Jakarta, Gatra.com - Komisi Pemberantasan Korupsi (KPK) memanggil Anggota Komisi VII DPR, Muhamad Nasir, untuk menjalani pemeriksaan dalam kasus dugaan suap kerja sama pengangkutan pupuk antara PT Humpuss Transportasi Kimia (PT HTK) dan PT Pupuk Indonesia Logistik (PT Pilog).
"Muhamad Nasir, Anggota DPR Komisi VII saksi untuk tersangka IND [Indung]," kata Febri Diansyah, juru bicara KPK dalam keterangan tertulis di Jakarta, Senin (24/6).
Selain saksi dalam kasus dugaan suap terkait kerja sama pengangkutan pupuk tersebut, penyidik KPK akan meminta keterangan dari saksi Muhamad Nasir soal penerimaan lainnya terkait jabatan.
Untuk membongkar kasus suap dan penerimaan lain terkait jabatan tersebut, tim penyidik KPK juga memanggil Subagyo selaku Ketua panitia pengadaan penyelenggara lelang gula kristal rafinasi.
Baca juga: KPK Panggil Dua Anggota Komisi VI DPR dalam Kasus Suap Pengangkutan Pupuk
Dalam kasus ini, KPK mengendus ada penerimaan gratifikasi lain yang diterima Bowo Sidik. Bahkan nama Mendag Enggartiasto Lukita juga ikut terseret. Tim penyidik KPK telah menggeledah kantor dan rumah Enggar pada Selasa (30/4).
Kabarnya, salah satu sumber dana gratifikasi yang diterima oleh tersangka Bowo Sidik dari pihak Kemendag. Disinyalir ada hubungannya dengan penyusunan Peraturan Menteri Perdagangan (Permendag) terkait Perdagangan Gula Kristal Rafinasi (GKR).
"Ada bagian dari uang yang diterima oleh BSP [Bowo Sidik Pangarso] yang diduga merupakan gratifikasi yang terkait dengan proses pembahasan atau pengaturan atau proses lelang gula kristal rafinasi itu yang perlu kami dalami dan perlu kami klarifikasi lebih lanjut," ungkap Febri.

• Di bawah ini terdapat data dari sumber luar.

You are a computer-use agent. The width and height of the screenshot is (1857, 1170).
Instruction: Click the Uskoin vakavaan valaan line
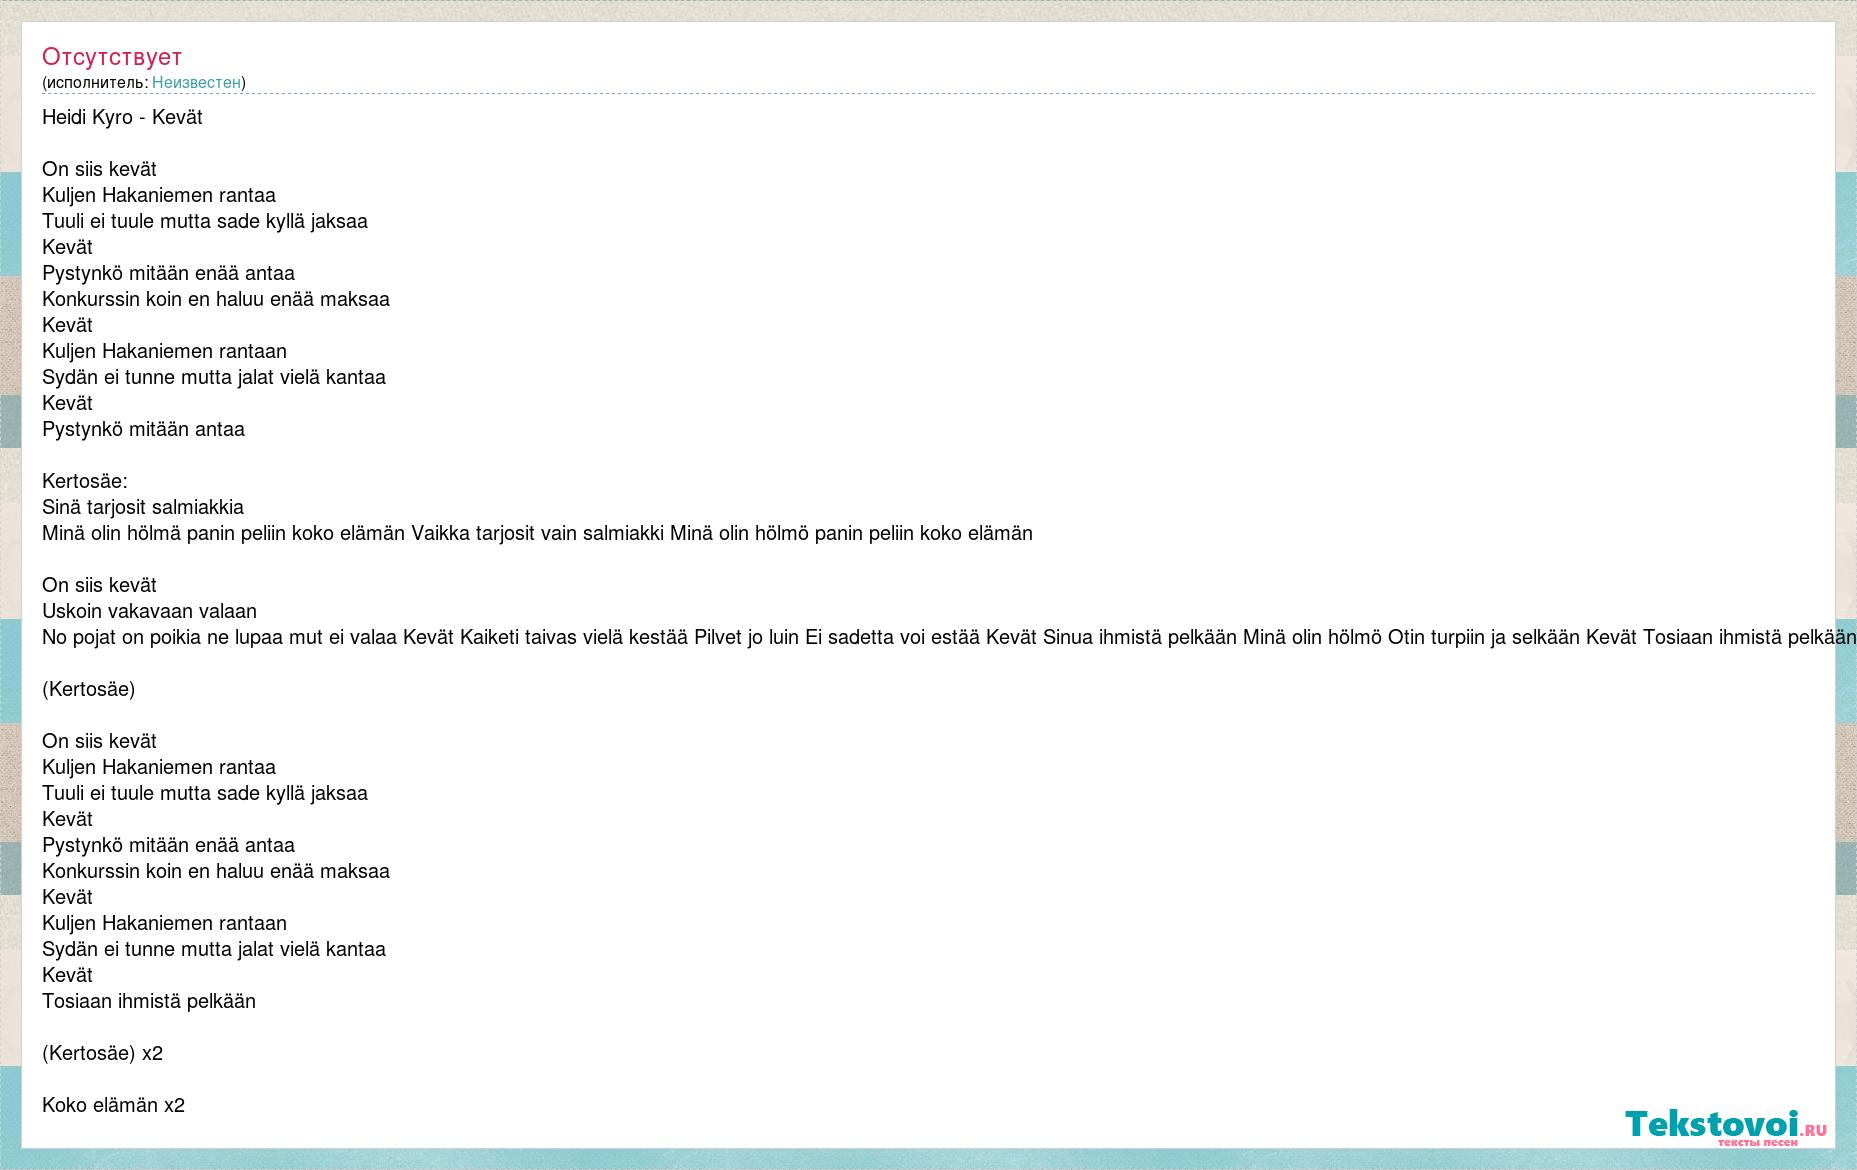(149, 611)
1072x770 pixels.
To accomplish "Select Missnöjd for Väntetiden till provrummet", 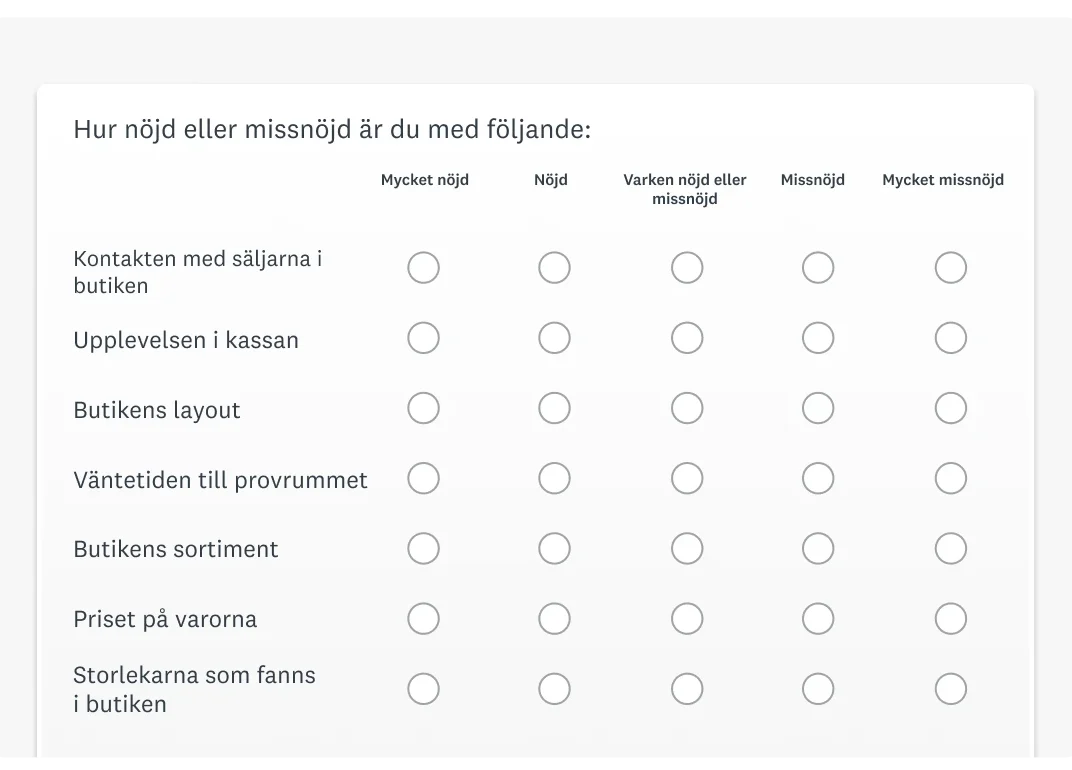I will point(818,478).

Sementara untuk perkara utamanya, KPK menduga Bowo bersama Staf PT Inersia, Indung, menerima suap dari Marketing Manager PT Humpuss Transportasi Kimia (PT HTK), Asty Winasti (AWI). Ketiganya ditetapkan sebagai tersangka dalam perkara dugaan suap terkait kerja sama pengangkutan pupuk melalui pelayaran antara PT Pupuk Indonesia Logistik (PT Pilog) dengan PT HTK.
KPK mengidentifikasi adanya pemberian suap dari Asty kepada Bowo agar dapat membantu PT HTK supaya kembali mendapat perjanjian penggunaan kapal-kapalnya untuk distribusi pupuk dari PT Pilog. Bowo bersedia melakukan itu setelah sepakat mendapat US$2 per metrik ton.
Tim Satgas KPK mendapati uang sejumlah Rp8 miliar pecahan Rp20.000 dan Rp50.000 yang sudah dimasukkan ke dalam sekitar 400.000 amplop dan dimasukkan ke 84 kardus di kantor PT Inersia, perusahaan milik Bowo Sidik Pangarso. Uang ini yang diduga dikumpulkan oleh Bowo untuk "serangan fajar" pada Pemilu 2019.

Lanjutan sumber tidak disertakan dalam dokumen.